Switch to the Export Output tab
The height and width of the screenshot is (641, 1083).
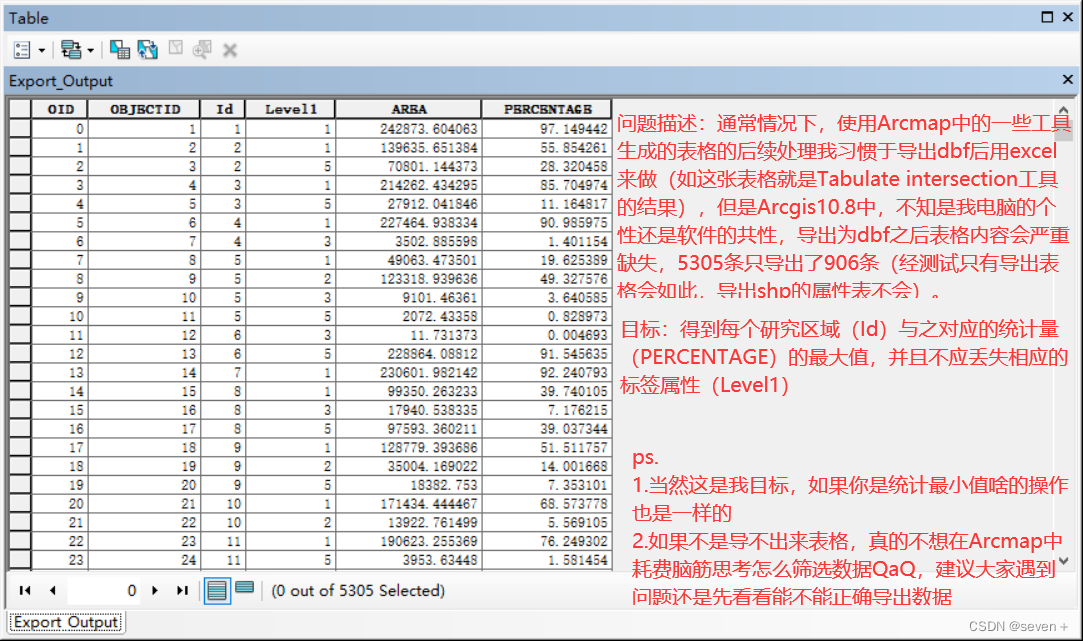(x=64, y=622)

...

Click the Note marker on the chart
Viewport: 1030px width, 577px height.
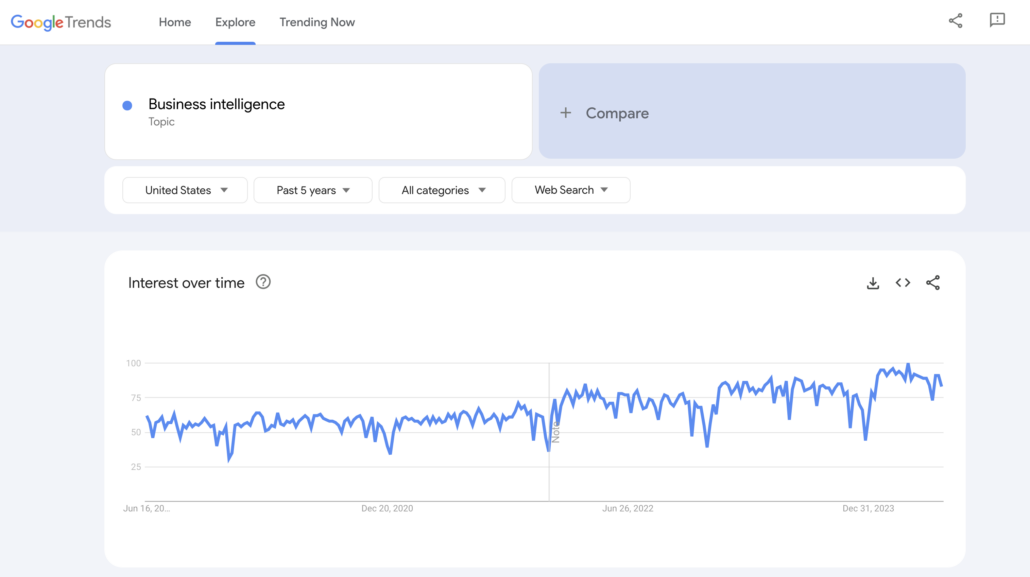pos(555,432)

§ To be done
Please reproduce the items from the line with "Click the Note marker on the chart" up to and including the line with "pos(555,432)", substituting "icon" for "marker" and changing nothing else. Omit the pictures from your answer.

§ Task solution
Click the Note icon on the chart
Viewport: 1030px width, 577px height.
pos(555,432)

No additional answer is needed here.